▶ **EXTRAIT DU TEXTE**:
Céline Malraux est une personne de lettres au sens large. Journaliste de formation, auteure et traductrice, elle place, depuis toujours, la culture à portée du plus grand nombre. Héritage direct d’André Malraux, son grand-père, qui voyait en la culture un élément constituant de notre société. Installée depuis 20 ans en Guadeloupe, Céline Malraux déploie, depuis un an, les actions de l’association Lire pour en sortir. Une corde de plus à son arc qui résonne en elle telle une preuve d’humanité. – Texte Anne-Laure Labenne

Lire pour en sortir est une association qui prône la réinsertion par la lecture. Était-il fondamental qu’elle trouve sa place en Guadeloupe ?

Apporter des livres en prison est, selon moi, la première étape de la culture. C’est la porte du savoir, de la connaissance de soi, du monde, de l’autre. Depuis toujours, je porte un fort intérêt sur la question de l’illettrisme. Je suis intriguée par le « comment on peut dire le monde quand on n’a pas les mots ». Pas les mots pour le comprendre, l’analyser, l’exprimer. Élargir son vocabulaire, c’est la base de tout.

Que ce soit au centre pénitentiaire de Baie-Mahault ou à la Maison d’arrêt de Basse-Terre, Lire pour en sortir – reconnue d’intérêt général – s’inscrit dans une logique de service public. Comment s’insère-t-on sans les savoirs de base, lire, écrire, compter, qui sont essentiels ?

« En fait, nous ne sommes pas en face d’une personne détenue, mais d’un lecteur qui vient partager une conversation autour de la lecture. »

Quel constat avez-vous fait la première fois que vous avez passé les portes d’un établissement pénitentiaire ?

J’ai eu ce qu’on peut appeler un choc carcéral, avec tout le panel d’idées reçues sur le monde de la prison. Il y a un fantasme résumé en « c’est un autre monde ». Mais les personnes à l’intérieur sont les mêmes qu’à l’extérieur. Personne n’a vocation à passer sa vie en prison. Ce sont des gens qui vont ressortir tôt ou tard. 

Les entretiens menés avec le détenu se font de manière individuelle pendant 30 minutes. Nous sommes seuls dans une salle, nous échangeons autour du livre. En fait, nous ne sommes pas en face d’une personne détenue, mais d’un lecteur qui vient partager une conversation autour de la lecture.

Le détenu se porte volontaire à ce programme de lecture. Racontez-nous comment se passe une séance…

Nous présentons un catalogue de livres, classés par niveau de lecture et par thématique. À la suite de la première rencontre, le bénévole repart avec une commande de livres que l’association achète. En 2021, 406 livres ont été lus par 85 lecteurs-détenus. Chaque livre est offert et est fourni avec la biographie de l’auteur et une fiche de lecture.

▶ **À FAIRE**:
1. Dans l'entretien, relevez tous les savoirs de base présentés comme essentiels pour s'insérer.
2. Répondez à ces questions à partir de l'entretien :
(a) Depuis combien d'années Céline Malraux est-elle installée en Guadeloupe ?
(b) Combien de temps dure un entretien individuel avec le détenu ?
(c) Combien de livres ont été lus en 2021, et par combien de lecteurs-détenus ?

▶ **INFORMATIONS AFFICHÉES**:
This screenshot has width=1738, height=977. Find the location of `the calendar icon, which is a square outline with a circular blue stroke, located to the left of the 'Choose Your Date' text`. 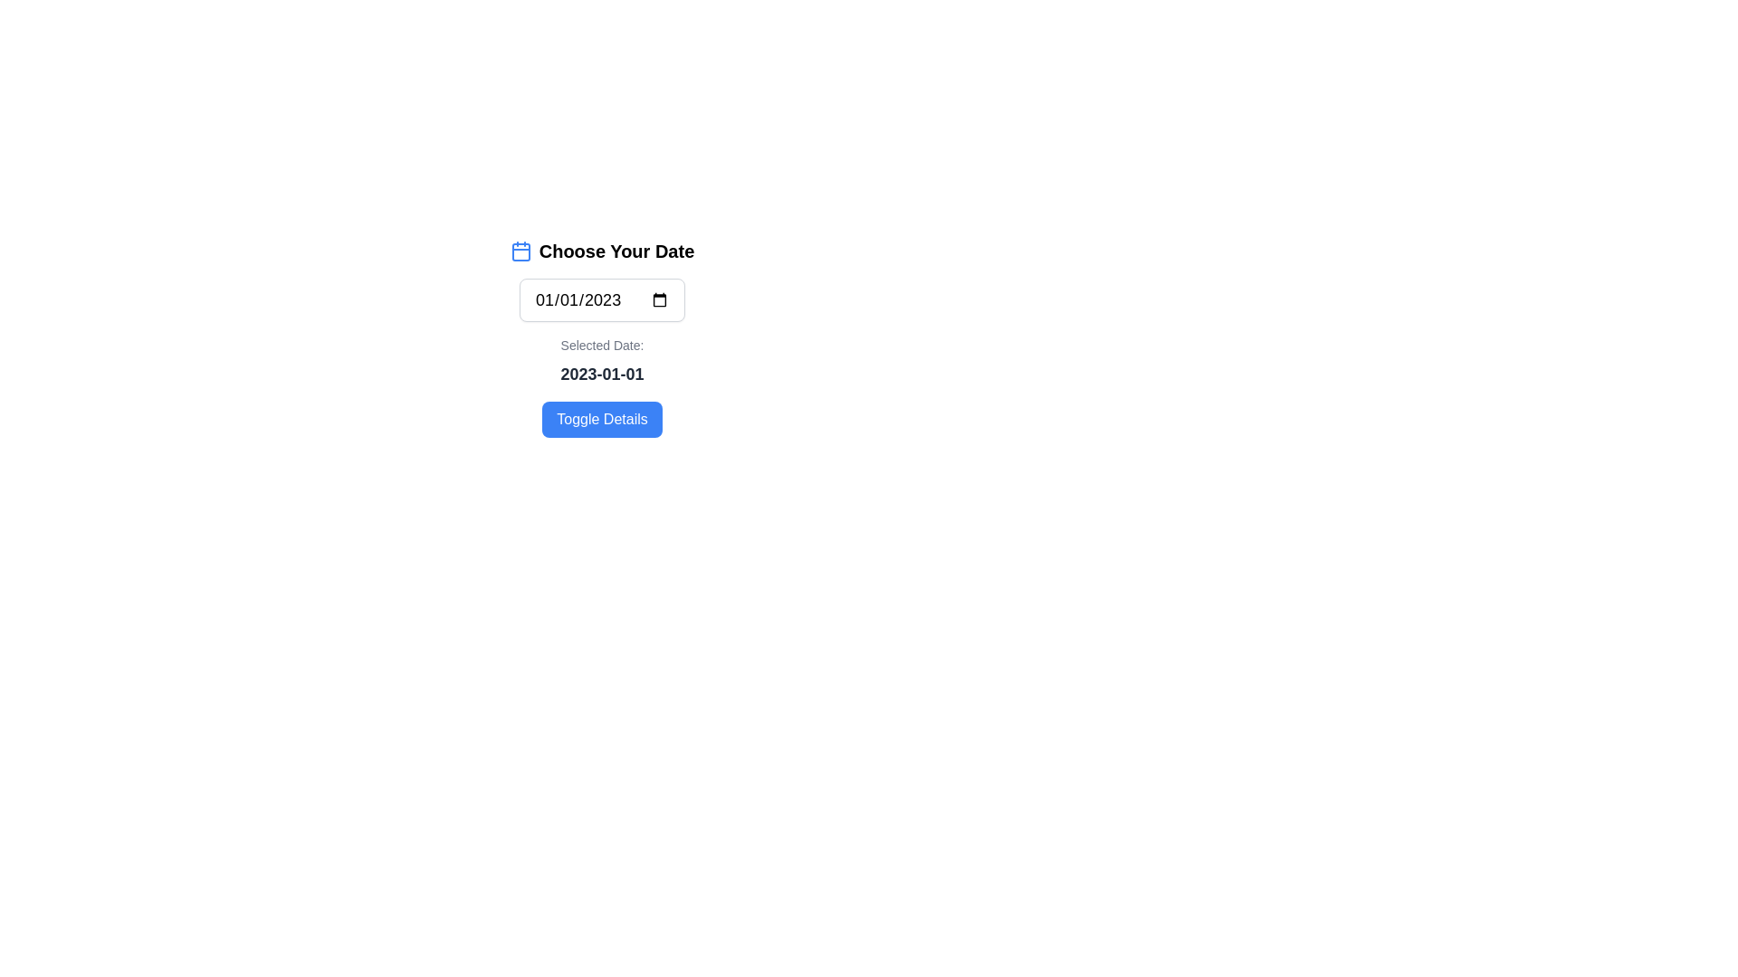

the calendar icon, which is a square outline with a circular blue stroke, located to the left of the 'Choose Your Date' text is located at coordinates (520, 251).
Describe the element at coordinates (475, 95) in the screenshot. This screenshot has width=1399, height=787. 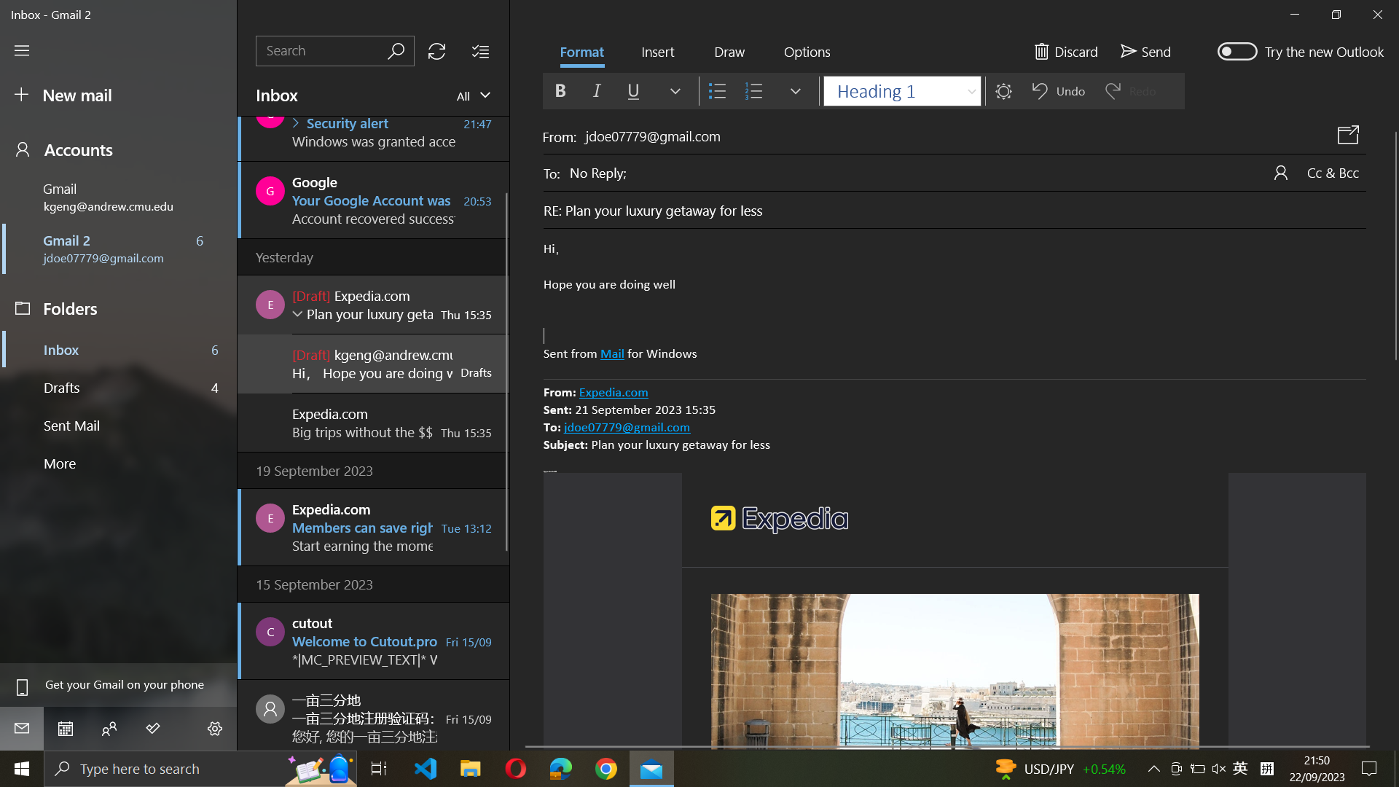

▶ **RÉSULTATS DE L'EXERCICE**:
1. Lire, écrire, compter.

2.
(a) Depuis 20 ans.
(b) 30 minutes.
(c) 406 livres, lus par 85 lecteurs-détenus.